The Role of Pancreatic Stone Protein in Diagnosis of Early Onset Neonatal Sepsis

1Department of Pediatrics, Faculty of Medicine, Zagazig University, Zagazig 44519, Egypt
2Ministry of Health, Zagazig, Egypt
3Clinical Pathology, Faculty of Medicine, Zagazig University, Zagazig 44519, Egypt

Received 14 January 2016; Revised 6 June 2016; Accepted 29 June 2016

Academic Editor: Kwang Gi Kim

Copyright © 2016 Anwar A. Rass et al. This is an open access article distributed under the Creative Commons Attribution License, which permits unrestricted use, distribution, and reproduction in any medium, provided the original work is properly cited.

Abstract

Introduction. Early diagnosis and treatment of neonatal sepsis may help decrease neonatal mortality. Aim of the Study. To evaluate the role of pancreatic stone protein as a marker for early onset neonatal sepsis. Methods.

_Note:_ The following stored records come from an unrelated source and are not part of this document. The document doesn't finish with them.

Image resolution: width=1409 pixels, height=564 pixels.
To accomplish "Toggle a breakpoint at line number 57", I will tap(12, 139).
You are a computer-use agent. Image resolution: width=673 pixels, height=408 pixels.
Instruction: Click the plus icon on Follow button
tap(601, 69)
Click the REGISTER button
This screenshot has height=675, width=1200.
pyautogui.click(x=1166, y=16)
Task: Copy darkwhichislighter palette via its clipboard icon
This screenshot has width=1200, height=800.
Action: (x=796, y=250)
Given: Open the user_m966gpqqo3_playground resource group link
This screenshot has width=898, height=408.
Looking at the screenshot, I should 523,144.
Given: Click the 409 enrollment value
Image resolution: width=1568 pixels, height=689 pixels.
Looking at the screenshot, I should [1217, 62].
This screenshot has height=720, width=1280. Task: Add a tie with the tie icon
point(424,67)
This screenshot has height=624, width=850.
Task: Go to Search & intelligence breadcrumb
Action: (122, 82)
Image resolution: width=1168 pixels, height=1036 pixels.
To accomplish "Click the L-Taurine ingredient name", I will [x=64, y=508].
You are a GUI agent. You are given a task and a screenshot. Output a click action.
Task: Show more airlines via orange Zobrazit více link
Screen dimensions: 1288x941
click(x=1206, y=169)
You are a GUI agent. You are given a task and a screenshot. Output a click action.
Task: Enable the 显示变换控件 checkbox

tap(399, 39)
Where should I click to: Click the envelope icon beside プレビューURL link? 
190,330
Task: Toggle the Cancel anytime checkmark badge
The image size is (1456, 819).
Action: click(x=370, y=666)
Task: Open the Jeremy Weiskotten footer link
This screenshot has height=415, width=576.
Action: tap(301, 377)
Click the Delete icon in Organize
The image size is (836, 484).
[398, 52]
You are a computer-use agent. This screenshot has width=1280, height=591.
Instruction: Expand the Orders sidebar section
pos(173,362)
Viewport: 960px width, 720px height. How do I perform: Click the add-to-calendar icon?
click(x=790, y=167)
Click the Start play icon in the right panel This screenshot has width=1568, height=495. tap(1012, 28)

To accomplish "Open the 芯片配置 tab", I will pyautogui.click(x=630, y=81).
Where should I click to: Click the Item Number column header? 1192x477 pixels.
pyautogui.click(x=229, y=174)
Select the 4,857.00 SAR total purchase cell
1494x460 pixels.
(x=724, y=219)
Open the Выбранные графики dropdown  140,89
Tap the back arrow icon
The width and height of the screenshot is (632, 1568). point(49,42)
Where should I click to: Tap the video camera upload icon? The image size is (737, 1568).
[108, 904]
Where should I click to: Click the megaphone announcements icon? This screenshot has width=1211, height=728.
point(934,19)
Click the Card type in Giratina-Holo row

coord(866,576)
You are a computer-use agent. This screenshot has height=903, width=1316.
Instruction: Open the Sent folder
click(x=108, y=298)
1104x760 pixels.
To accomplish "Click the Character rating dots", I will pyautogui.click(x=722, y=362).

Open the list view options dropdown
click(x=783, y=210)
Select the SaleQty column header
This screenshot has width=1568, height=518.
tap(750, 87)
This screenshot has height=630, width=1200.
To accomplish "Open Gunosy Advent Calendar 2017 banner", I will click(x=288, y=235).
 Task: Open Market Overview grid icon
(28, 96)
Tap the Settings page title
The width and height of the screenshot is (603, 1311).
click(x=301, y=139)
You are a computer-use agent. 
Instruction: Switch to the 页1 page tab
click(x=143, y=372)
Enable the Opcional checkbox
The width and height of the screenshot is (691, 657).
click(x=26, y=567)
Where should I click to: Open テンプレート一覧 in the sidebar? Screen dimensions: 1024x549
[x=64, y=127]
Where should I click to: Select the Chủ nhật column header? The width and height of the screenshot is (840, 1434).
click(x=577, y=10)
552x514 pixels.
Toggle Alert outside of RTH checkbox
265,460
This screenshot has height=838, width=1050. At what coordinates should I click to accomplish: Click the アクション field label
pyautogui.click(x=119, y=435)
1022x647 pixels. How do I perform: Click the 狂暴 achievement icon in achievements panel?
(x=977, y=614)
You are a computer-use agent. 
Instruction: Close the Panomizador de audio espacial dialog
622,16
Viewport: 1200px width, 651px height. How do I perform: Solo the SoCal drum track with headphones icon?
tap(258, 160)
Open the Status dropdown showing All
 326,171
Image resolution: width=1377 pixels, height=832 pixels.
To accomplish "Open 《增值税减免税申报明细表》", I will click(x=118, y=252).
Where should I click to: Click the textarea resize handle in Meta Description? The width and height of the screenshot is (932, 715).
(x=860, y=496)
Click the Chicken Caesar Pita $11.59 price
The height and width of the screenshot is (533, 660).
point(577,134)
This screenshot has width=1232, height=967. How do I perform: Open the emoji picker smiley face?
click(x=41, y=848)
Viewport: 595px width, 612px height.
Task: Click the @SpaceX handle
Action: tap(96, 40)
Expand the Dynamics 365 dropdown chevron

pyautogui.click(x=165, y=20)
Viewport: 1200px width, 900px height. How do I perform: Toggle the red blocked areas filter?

A hospital-based prospective study was conducted on 104 (52 uninfected and 52 infected neonates) admitted to the Neonatal Intensive Care Unit (NICU) of Zagazig University hospitals during the period from April 2014 to April 2015. All newborns were subjected to full history taking, careful neonatal assessment, blood, C-reactive protein (CRP), and serum pancreatic stone protein. Results. Serum PSP levels were significantly higher in the infected group than in the uninfected group. At a cutoff level of PSP 12.96 ng/mL, the sensitivity was 96.2%, the specificity was 88.5%, positive predictive value was 95.8%, negative predictive value was 89.3%, and area under the curve was 0.87. A significant positive correlation between CRP and PSP was found in infected group. Conclusion. The high negative predictive value of PSP (89.3%) indicates that the serum PSP level is a good marker for diagnosis of early onset neonatal sepsis and can be used to limit hospital stay and antibiotic use in neonates treated for suspected sepsis.